● **À FAIRE**
A: Traduisez en anglais cette phrase du texte sur les médecins de famille : « La frustration des spécialistes est certainement aussi justifiée que la nôtre. »
B: D'après le texte sur les médecins de famille, qu'est-ce qui constitue un grand défi pour les plus âgés ?
C: Reproduisez le passage du texte sur les médecins de famille compris entre « Ceci est d’autant » et « que la nôtre. », ces deux extrémités incluses.

● **TEXTE À ANALYSER**
=======

Ceci est d’autant plus frustrant que la plupart des médecins de famille se forcent maintenant à « taper » leurs notes dans leur dossier médical électronique, un grand défi pour les plus âgés. De plus, les médecins de famille se sont équipés à grands frais de dossiers médicaux électroniques et de prescripteurs pour offrir des demandes de consultations et des sommaires complets faciles à lire, de façon à réduire les erreurs et aider le spécialiste lors de la visite du patient. Toutefois, soyons honnêtes, bien des spécialistes reçoivent aussi des médecins de famille des demandes de consultations griffonnées elles aussi illisibles, sans aucune information pertinente sur le patient pourtant connu depuis des années. La frustration des spécialistes est certainement aussi justifiée que la nôtre.

=======

● **DONNÉES FOURNIES**
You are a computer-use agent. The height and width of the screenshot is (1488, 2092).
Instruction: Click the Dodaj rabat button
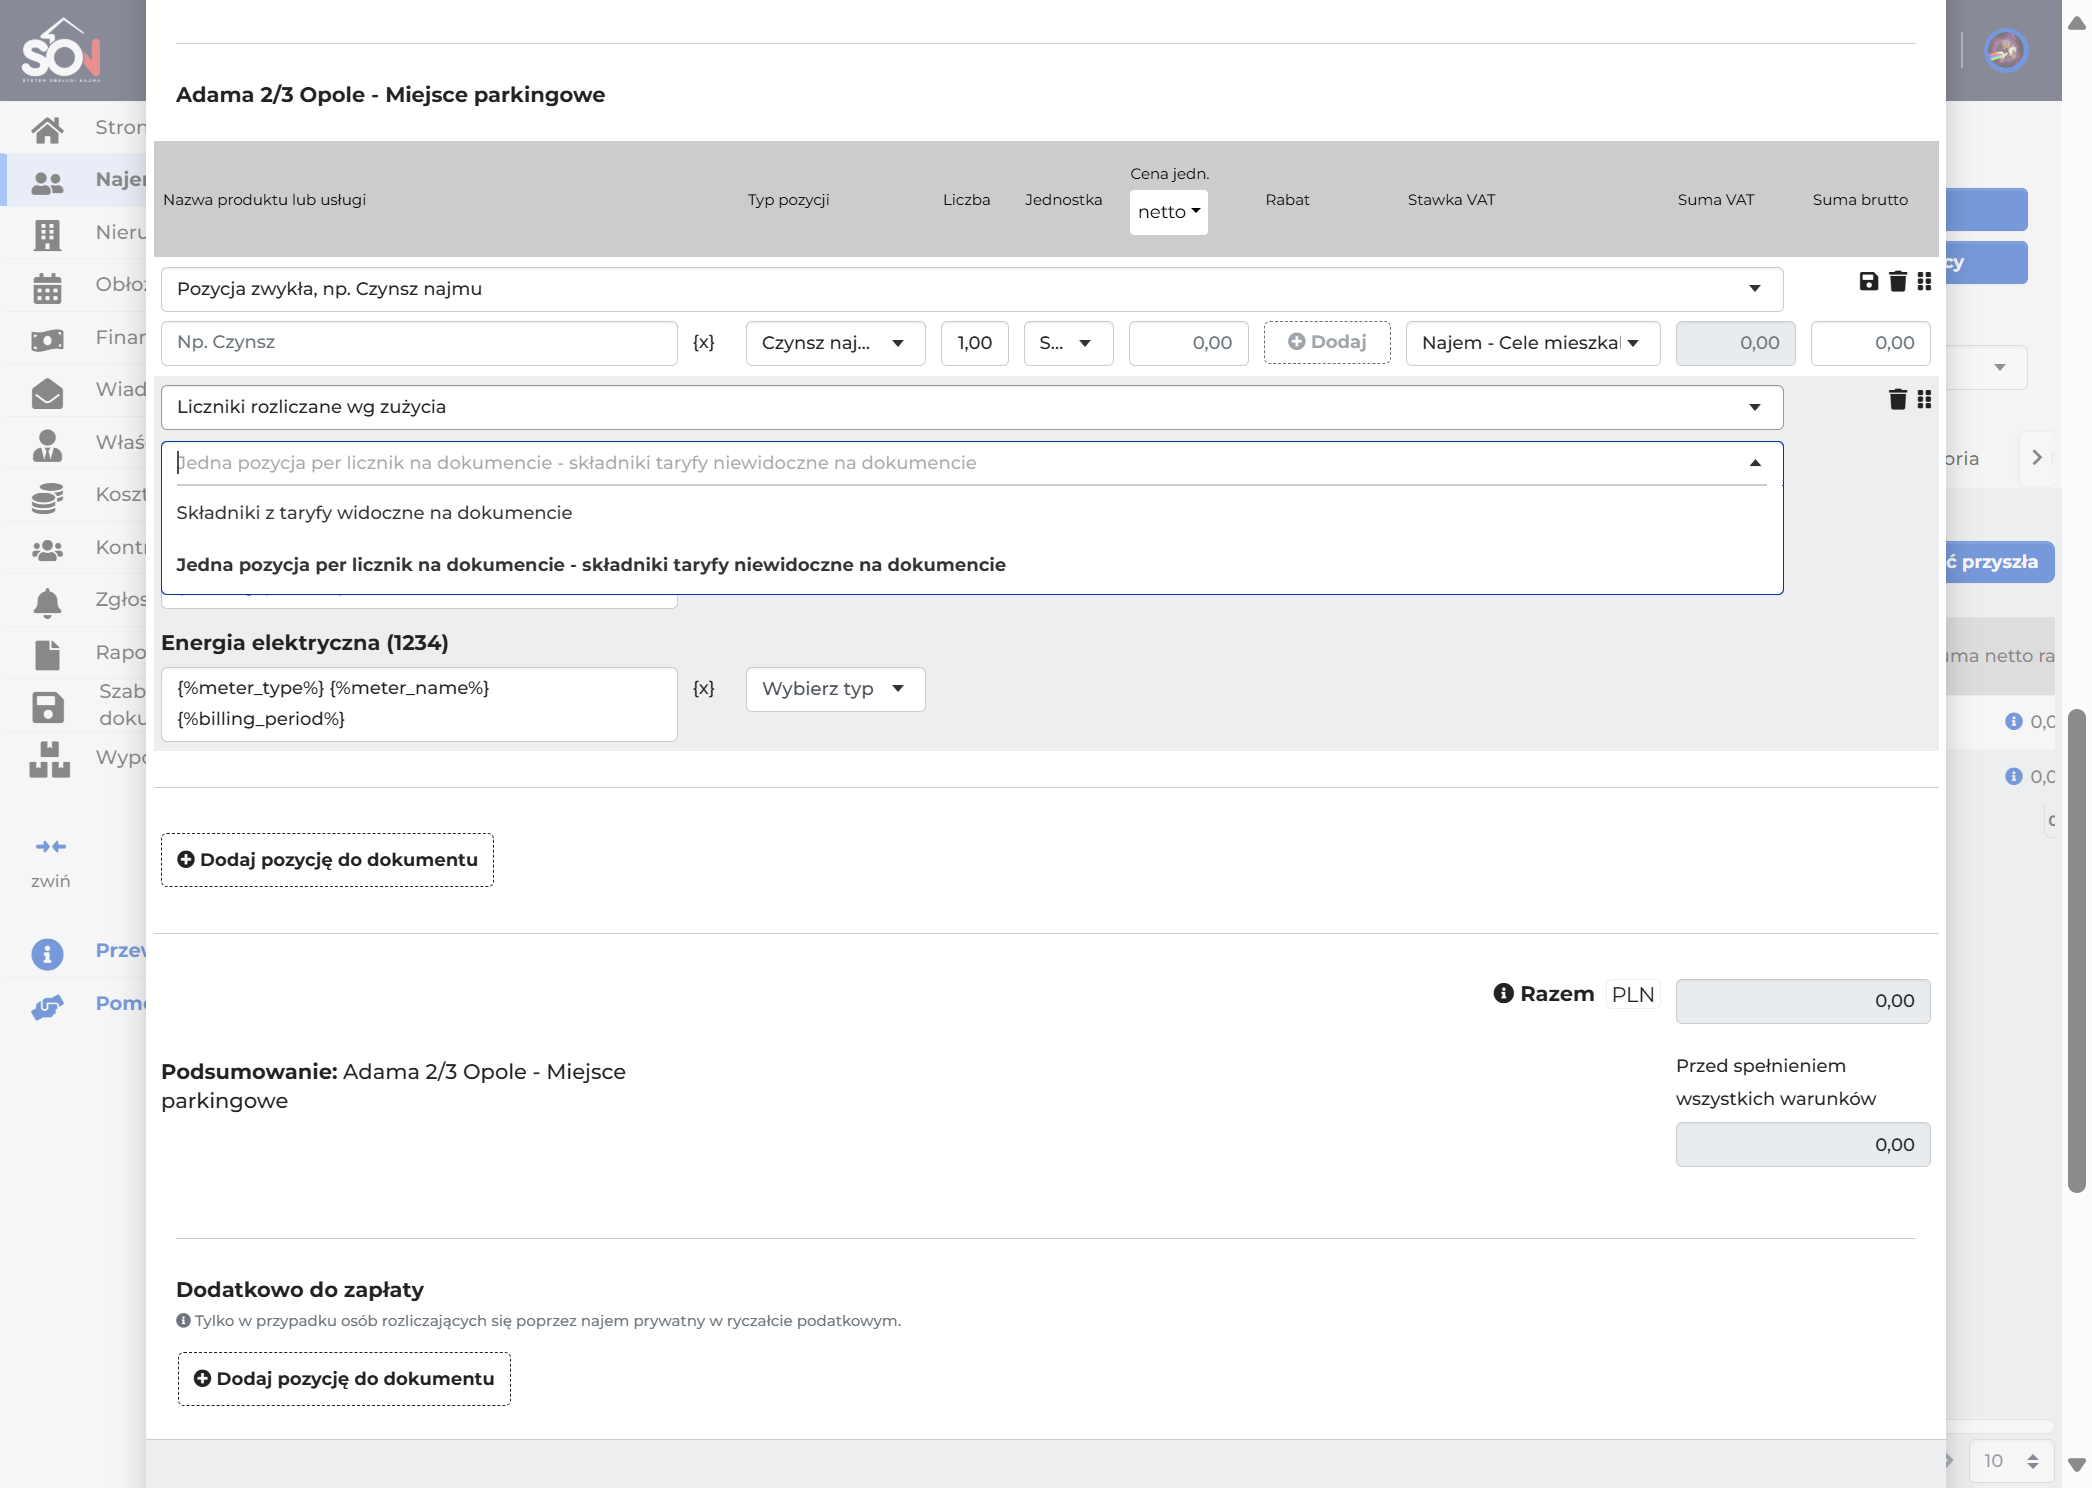[x=1326, y=342]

=======

● **RÉPONSES**
A: The specialists' frustration is certainly as justified as ours.

B: Taper leurs notes dans leur dossier médical électronique.

C:
Ceci est d’autant plus frustrant que la plupart des médecins de famille se forcent maintenant à « taper » leurs notes dans leur dossier médical électronique, un grand défi pour les plus âgés. De plus, les médecins de famille se sont équipés à grands frais de dossiers médicaux électroniques et de prescripteurs pour offrir des demandes de consultations et des sommaires complets faciles à lire, de façon à réduire les erreurs et aider le spécialiste lors de la visite du patient. Toutefois, soyons honnêtes, bien des spécialistes reçoivent aussi des médecins de famille des demandes de consultations griffonnées elles aussi illisibles, sans aucune information pertinente sur le patient pourtant connu depuis des années. La frustration des spécialistes est certainement aussi justifiée que la nôtre.